For his part, Truffaut is seemingly more preoccupied with the real-life historical spectacle of the story he’s telling than he is by the filmmaking mechanics of telling it. Stepping away from the more obvious visual & artistic trickery of his preceding film Day for Night, he instead reassures his audience with onscreen text, archival photographs, and vocalized diary excerpts that the events depicted are real things that happened to real people. The only overt trickery of the picture is hiding the full name of his subject from the audience, as the titular Adele H. is better known to the public as Adele Hugo, daughter of the famous French novelist Victor Hugo. As in the film’s narrative, the real-life Adele Hugo did travel to Canada & Barbados against her father’s commands to chase an unlikely romance with a fuckboy soldier who spurned her. It was a passionate, one-sided obsession that eventually drove her to the madhouse just as performed by Adjani in her first starting role – often expressed in the exact words of her personal letters & diary. Outside a couple double-exposure sequences in Adele’s sweaty nightmares, however, Truffaut never matches the mania of his subject in the film’s visual palette. He instead leaves that task entirely in Adjani’s scarily capable hands, which she uses to feverishly scribble endless love letters in her cramped Nova Scotian apartment instead of resting her mind with sleep.

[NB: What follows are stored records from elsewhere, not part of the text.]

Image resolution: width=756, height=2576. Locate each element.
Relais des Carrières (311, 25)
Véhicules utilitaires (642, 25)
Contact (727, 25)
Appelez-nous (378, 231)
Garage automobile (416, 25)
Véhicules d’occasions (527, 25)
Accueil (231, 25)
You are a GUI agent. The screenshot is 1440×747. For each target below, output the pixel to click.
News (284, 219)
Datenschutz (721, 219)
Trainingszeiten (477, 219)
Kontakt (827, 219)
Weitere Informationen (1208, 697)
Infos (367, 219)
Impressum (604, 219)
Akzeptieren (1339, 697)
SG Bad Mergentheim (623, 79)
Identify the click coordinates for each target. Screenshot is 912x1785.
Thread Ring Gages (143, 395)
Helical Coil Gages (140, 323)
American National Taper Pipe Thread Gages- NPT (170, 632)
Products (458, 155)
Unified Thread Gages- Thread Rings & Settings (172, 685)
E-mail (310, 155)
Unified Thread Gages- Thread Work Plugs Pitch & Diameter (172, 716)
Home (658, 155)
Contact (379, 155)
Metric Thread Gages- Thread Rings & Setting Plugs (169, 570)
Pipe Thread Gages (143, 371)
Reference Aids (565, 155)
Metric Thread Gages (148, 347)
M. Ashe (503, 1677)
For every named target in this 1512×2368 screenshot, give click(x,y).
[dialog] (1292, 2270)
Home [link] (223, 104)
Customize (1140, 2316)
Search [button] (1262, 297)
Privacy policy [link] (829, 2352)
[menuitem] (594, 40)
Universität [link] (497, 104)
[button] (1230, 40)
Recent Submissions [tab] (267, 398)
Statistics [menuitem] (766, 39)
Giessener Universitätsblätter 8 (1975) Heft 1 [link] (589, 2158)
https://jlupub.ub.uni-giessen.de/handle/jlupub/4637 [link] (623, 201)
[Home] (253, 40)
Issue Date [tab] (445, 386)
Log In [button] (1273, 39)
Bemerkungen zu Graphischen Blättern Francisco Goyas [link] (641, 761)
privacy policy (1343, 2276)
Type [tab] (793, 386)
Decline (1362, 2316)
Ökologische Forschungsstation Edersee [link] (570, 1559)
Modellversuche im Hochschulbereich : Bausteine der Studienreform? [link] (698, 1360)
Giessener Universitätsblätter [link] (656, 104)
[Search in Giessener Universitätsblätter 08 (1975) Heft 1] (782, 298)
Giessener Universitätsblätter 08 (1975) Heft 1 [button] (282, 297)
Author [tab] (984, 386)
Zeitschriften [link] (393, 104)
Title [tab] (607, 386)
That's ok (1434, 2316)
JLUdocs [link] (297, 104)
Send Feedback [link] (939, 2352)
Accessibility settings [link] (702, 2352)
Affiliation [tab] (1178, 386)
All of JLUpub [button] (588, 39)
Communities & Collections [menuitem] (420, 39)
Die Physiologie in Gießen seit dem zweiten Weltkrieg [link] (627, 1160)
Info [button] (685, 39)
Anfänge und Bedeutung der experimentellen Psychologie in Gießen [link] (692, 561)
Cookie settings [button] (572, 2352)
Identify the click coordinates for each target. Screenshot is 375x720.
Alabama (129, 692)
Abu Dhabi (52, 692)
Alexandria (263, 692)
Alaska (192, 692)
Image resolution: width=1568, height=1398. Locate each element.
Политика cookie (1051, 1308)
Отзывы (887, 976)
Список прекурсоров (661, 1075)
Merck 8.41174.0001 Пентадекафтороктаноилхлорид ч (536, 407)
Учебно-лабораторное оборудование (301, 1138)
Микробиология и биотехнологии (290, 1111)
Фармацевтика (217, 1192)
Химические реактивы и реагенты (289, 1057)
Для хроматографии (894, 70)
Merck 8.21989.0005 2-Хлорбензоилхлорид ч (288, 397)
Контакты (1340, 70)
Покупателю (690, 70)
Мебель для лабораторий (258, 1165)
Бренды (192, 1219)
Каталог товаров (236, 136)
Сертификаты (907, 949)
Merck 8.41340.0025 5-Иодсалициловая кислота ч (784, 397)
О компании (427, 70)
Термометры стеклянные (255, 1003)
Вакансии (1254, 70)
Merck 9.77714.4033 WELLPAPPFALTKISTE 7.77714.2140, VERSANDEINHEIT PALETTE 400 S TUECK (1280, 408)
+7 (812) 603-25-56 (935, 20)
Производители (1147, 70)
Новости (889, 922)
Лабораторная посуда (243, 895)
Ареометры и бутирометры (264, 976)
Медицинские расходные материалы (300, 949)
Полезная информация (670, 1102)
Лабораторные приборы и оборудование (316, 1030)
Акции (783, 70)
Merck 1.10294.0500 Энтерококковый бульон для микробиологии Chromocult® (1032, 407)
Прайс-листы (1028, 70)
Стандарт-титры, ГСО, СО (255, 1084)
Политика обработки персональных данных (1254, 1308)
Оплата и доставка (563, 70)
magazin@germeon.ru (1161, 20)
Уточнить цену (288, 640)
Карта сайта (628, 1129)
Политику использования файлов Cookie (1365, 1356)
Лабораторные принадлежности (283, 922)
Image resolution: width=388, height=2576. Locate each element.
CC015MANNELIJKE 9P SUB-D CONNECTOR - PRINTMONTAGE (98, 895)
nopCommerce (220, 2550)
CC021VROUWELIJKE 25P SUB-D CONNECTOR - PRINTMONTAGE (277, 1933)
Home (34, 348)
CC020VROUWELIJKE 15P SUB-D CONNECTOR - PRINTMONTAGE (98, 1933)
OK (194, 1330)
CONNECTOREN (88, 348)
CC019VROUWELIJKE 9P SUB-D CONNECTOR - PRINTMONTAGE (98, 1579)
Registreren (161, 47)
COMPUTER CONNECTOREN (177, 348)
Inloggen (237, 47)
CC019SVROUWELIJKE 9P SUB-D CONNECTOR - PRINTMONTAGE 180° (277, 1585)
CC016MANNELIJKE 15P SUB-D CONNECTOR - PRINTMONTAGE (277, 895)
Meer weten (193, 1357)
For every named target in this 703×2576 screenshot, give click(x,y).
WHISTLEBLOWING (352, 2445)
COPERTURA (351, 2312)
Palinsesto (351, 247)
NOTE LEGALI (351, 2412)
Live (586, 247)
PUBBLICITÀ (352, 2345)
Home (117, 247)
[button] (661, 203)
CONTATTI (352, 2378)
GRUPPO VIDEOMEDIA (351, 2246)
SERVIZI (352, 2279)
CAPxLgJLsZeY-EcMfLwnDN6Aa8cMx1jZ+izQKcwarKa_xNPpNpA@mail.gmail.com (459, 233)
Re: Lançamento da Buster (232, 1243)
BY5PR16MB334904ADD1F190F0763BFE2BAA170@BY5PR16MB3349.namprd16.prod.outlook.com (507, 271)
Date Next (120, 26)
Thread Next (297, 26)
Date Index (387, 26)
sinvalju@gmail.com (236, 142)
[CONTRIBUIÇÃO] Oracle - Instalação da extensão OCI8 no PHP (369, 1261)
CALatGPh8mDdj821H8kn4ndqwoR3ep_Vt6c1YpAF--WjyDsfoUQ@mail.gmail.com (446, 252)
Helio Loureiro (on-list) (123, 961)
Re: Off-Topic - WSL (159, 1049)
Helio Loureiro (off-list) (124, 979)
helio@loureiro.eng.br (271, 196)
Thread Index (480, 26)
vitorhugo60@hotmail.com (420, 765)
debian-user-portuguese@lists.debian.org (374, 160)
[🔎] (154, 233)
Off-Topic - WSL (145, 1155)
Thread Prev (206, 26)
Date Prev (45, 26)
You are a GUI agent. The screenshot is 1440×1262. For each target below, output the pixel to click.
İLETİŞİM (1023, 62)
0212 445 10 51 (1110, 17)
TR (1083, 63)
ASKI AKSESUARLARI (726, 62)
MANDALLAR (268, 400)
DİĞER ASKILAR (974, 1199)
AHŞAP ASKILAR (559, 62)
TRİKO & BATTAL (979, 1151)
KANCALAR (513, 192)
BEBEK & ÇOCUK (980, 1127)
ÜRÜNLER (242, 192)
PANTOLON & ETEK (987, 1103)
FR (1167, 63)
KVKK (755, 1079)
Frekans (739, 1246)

Just in case the connection to Adjani’s now career-defining performance in Possession wasn’t already top-of-mind, Adele H. does include a brief scene in which the actor performs a manic episode against the brick walls of an urban tunnel – this time while being attacked by a wild dog. It’s just one of many jaw-dropping moments of ecstatic physical performance in the film, but it is still a visual reminder that Adjani’s one of the best to have ever performed that total breakdown routine in the history of the medium. Before Rowlands was the go-to citation for that manic extreme of the craft, I’m sure Catherine Deneuve’s performance in Repulsion made the publicity rounds in the same way. Maybe someday Elizabeth Moss’s work in titles like Queen of the Earth, The Invisible Man, and Her Smell will get its turn. For now, though, Isabelle Adjani is the reigning queen of melting down onscreen, and that icon status is well earned (in more films than one).